The S&P/Case Shiller home-price index, which tracks 20 major metro markets, posted its biggest gain since 2005, rising 1.2 percent in July.
Boston prices rose another 1.2 percent. (Seasonally adjusted, it is a smaller, .6 percent gain.) Overall, Boston home prices are off just 4.9 percent from last year, compared to more than 34 percent in Las Vegas, Case-Shiller reports.
The local numbers also looked solid. The Warren Group reported that single family home sales were up 2 percent, year-over-year, in August, while the Massachusetts Association of Realtors cited a smaller, .4 percent gain.
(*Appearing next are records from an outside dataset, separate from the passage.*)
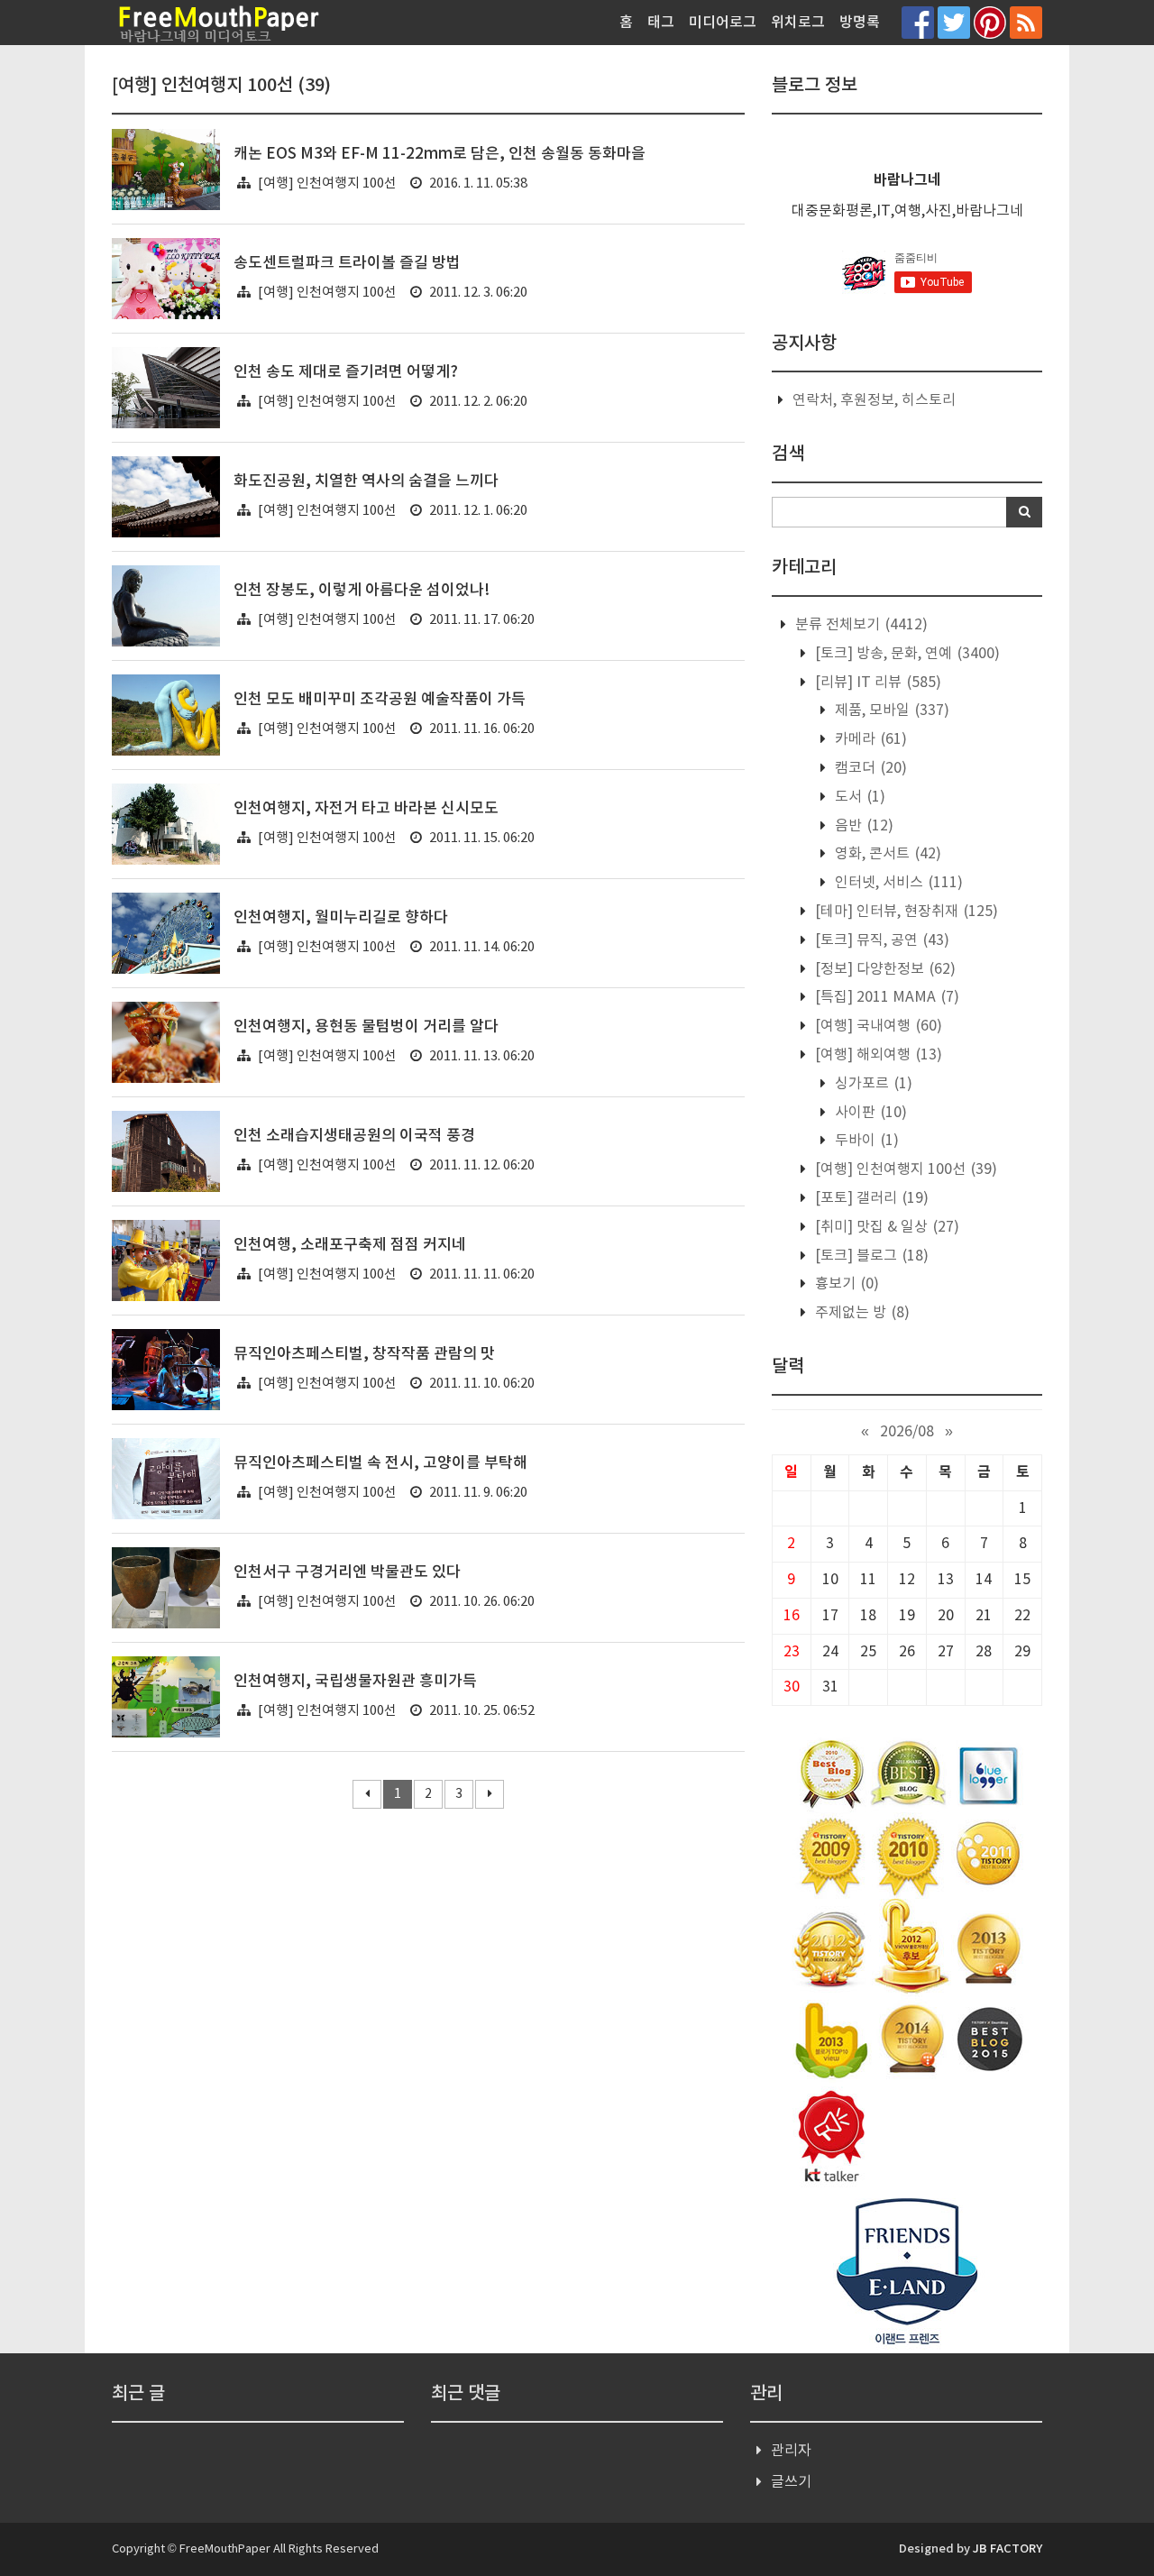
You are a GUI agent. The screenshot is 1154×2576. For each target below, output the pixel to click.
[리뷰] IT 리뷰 (876, 682)
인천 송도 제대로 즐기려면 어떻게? (346, 372)
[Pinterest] (990, 22)
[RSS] (1026, 22)
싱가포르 (871, 1084)
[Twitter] (954, 22)
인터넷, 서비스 (897, 883)
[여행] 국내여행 (876, 1026)
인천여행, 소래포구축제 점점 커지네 (350, 1245)
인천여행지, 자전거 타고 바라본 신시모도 (366, 809)
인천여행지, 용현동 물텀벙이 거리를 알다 (366, 1027)
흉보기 (845, 1284)
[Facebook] (918, 22)
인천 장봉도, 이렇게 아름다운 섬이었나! (362, 591)
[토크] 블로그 (870, 1256)
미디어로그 (722, 22)
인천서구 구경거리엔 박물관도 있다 (347, 1572)
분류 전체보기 (860, 625)
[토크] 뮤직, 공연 (880, 940)
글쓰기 (791, 2482)
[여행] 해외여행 (876, 1055)
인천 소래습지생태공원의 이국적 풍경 (354, 1136)
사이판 (869, 1113)
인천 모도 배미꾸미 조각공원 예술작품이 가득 (380, 700)
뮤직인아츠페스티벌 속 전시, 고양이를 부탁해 (380, 1463)
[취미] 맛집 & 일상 (885, 1227)
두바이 (865, 1140)
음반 (862, 826)
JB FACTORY (1007, 2549)
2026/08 (907, 1432)
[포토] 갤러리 (870, 1198)
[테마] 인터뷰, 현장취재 (904, 911)
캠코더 (869, 768)
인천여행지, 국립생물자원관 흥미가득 (355, 1682)
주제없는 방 (860, 1313)
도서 (858, 797)
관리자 (791, 2451)
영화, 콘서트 (886, 854)
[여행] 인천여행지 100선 (327, 183)
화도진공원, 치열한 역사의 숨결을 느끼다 (366, 481)
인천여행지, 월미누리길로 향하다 (341, 918)
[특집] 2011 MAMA (885, 997)
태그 (660, 22)
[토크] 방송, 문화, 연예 (905, 654)
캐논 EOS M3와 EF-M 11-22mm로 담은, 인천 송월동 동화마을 (440, 154)
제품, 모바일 (890, 710)
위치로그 (798, 22)
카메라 (869, 739)
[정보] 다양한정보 (883, 969)
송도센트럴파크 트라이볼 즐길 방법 (347, 263)
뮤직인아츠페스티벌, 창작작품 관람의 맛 (364, 1354)
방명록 (859, 22)
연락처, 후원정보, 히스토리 (874, 400)
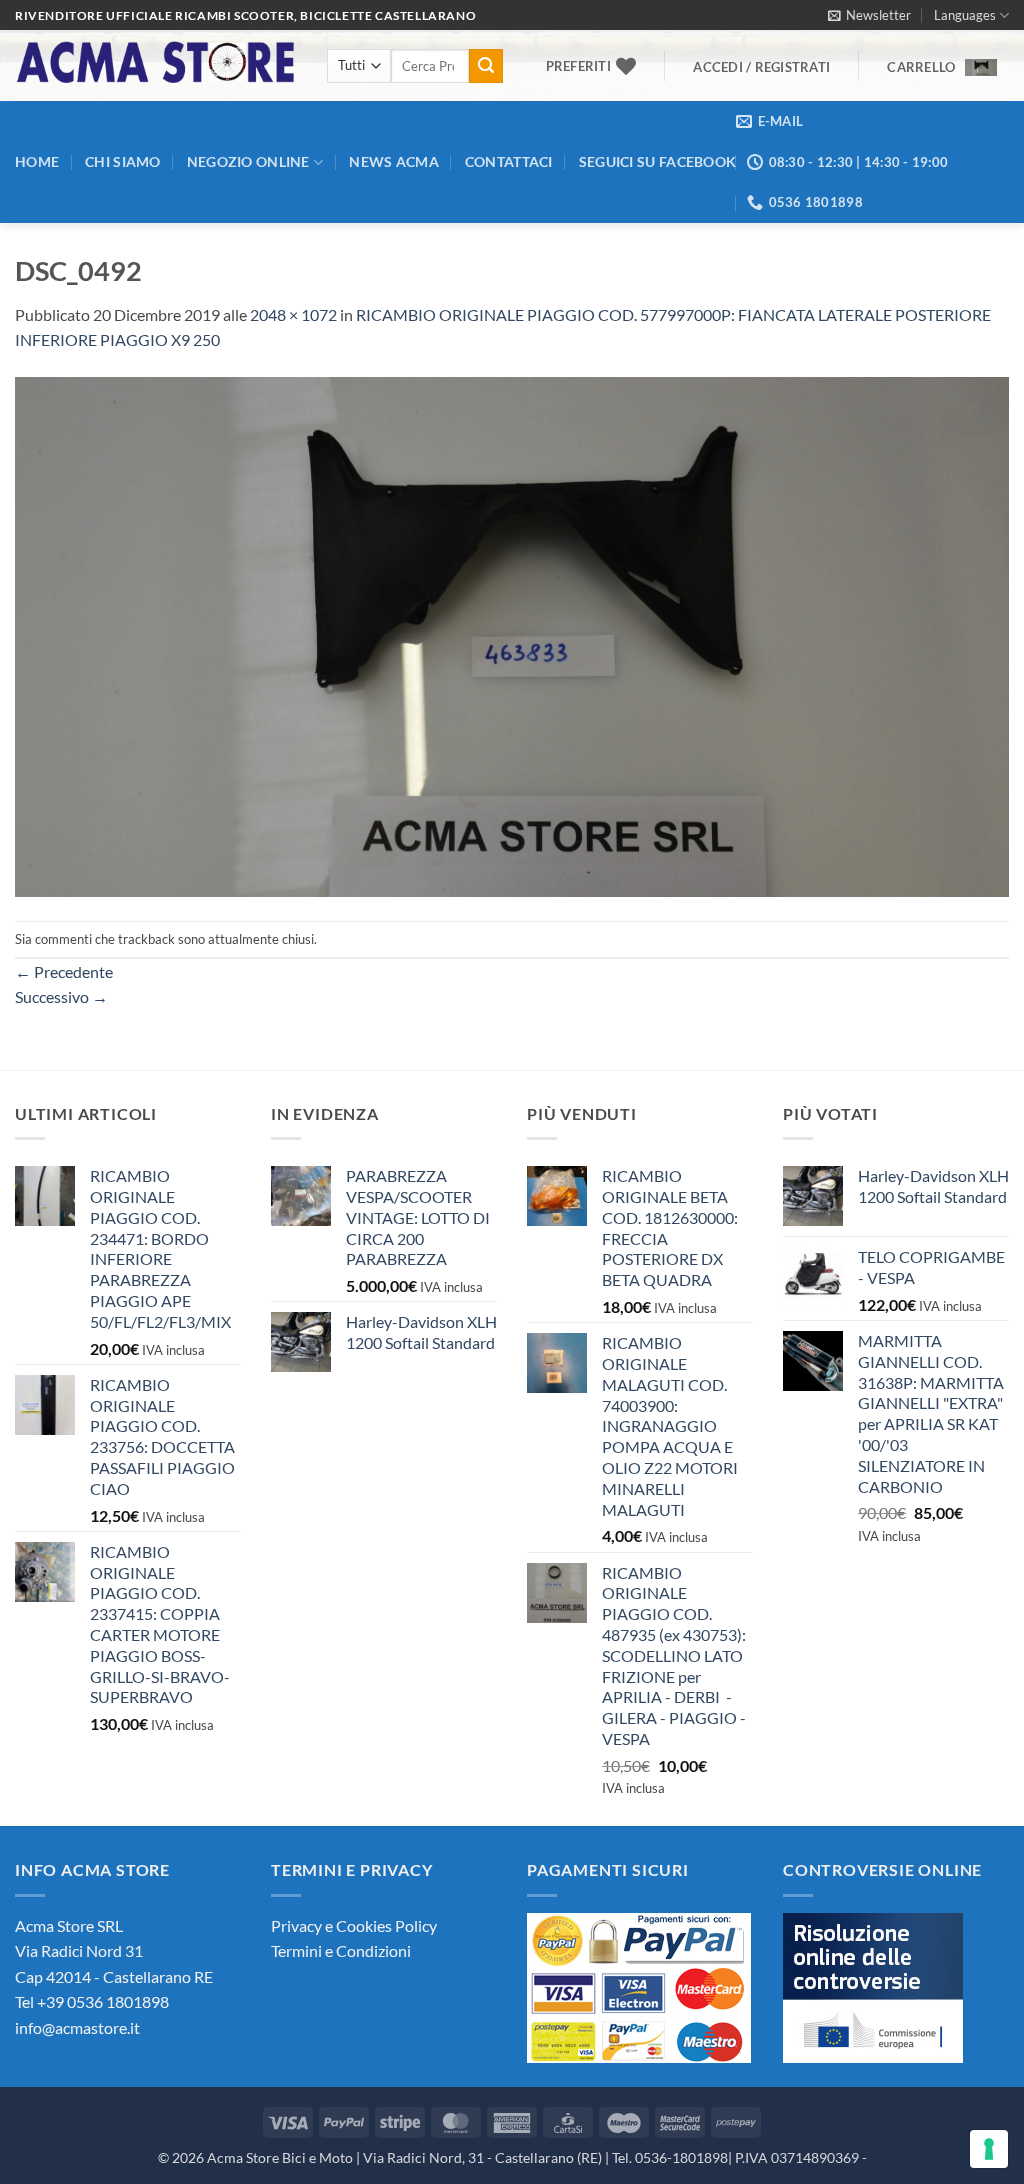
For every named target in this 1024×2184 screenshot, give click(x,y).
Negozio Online (248, 161)
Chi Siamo (123, 161)
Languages (965, 15)
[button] (869, 15)
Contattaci (509, 161)
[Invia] (486, 66)
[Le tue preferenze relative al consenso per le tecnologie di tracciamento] (989, 2149)
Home (37, 161)
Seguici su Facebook (657, 161)
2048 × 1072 (293, 314)
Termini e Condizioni (341, 1950)
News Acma (394, 161)
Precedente (64, 971)
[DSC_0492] (512, 634)
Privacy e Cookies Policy (354, 1925)
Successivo (61, 996)
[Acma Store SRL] (156, 65)
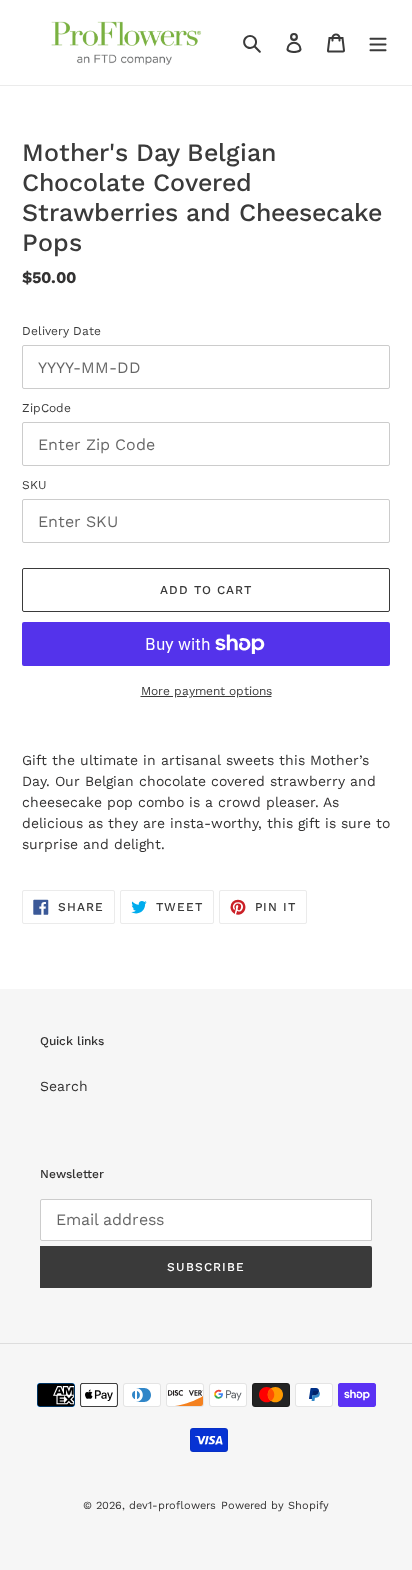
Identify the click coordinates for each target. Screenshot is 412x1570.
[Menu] (378, 43)
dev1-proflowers (172, 1505)
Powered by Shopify (275, 1505)
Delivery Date (61, 331)
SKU (34, 485)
Median sale prices for the state appear to be firmly back over $300,000 again.
Still, don’t expect that will stop the doom-and-gloomers. After all, it was just a week or two ago bank analyst Meredith Whitney was touting her prediction of another, 25 percent drop in home prices.
That kind of collapse looks increasingly implausible, though there are still lots of things to fret about, if you are so inclined.
While the trends appear headed upward, much of this rebound is being financed by Uncle Sam. There are the billions being poured into that first-time buyer tax credit, not counting the even more vast sums the Federal Reserve is spending to prop up the mortgage market.
As the Fed and the Treasury start to slowly pull the plug on all these subsidies, will the market keep flying on its own or go into a tailspin?
And that’s before we get into the ongoing foreclosure crisis, which, with still rising unemployment, appears to have gotten a second wind.
That said, maybe it’s time for a little optimism. At least it no longer looks like Armageddon out there.